For certain, driver error (which includes speeding and driving under influence) counts for nearly 80 percent of all vehicle crashes.  That’s why a recurring theme of this column is that we should strive to drive error-free.  Though we’re all prone to mistakes, error-free driving must be our quest — with a genuine effort, we can all minimize incidence of error and its consequences.

Errors can range from following too closely to succumbing to distraction.  But statistics still reveal speeding as a factor in 40 percent and alcohol impairment as a cause in 35 percent of all traffic deaths.  Many compounding errors (like seatbelt non-use) are induced by alcohol use. 

Additionally, most serious accidents occur at night with automobiles having multiple occupants.  The many fatal wrecks occurring at night on rural highways are a reason for WSP emphasis patrols on SR (State Route) highways in our region.

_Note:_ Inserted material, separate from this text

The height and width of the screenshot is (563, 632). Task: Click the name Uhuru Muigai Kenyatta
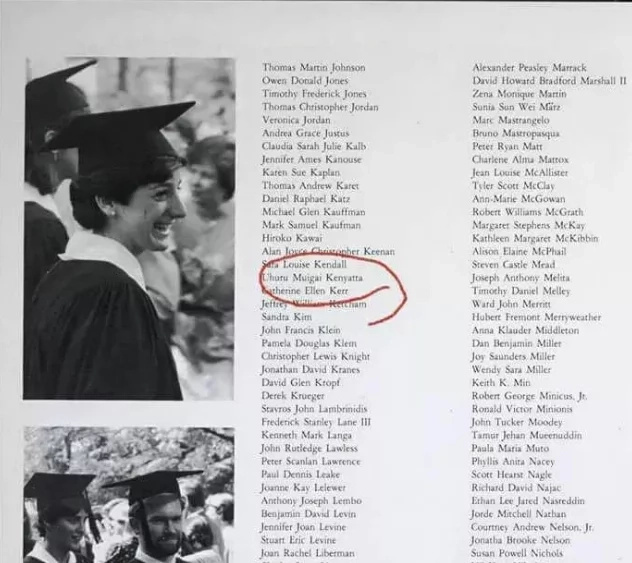(312, 278)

Statistics don’t lie: the majority of fatal vehicle crashes involve speeding, alcohol, seat belt non-use.  Avoiding those errors and the many accompanying driving mistakes like distraction or tailgating will improve your odds of survival.   

When driving, we alone have responsibility for our actions and their results.  When we inevitably do screw up, hopefully it doesn’t result in an accident or death, and serves as a learning experience to help us avoid duplicating the mistake.

So please head the advice of law enforcement by not speeding, driving under influence or leaving your seatbelt unbuckled.  Besides that, work to eliminate errors by concentrating on driving while behind the wheel, knowing your vehicle and mastering the rules of the road. It’s not really too much to ask.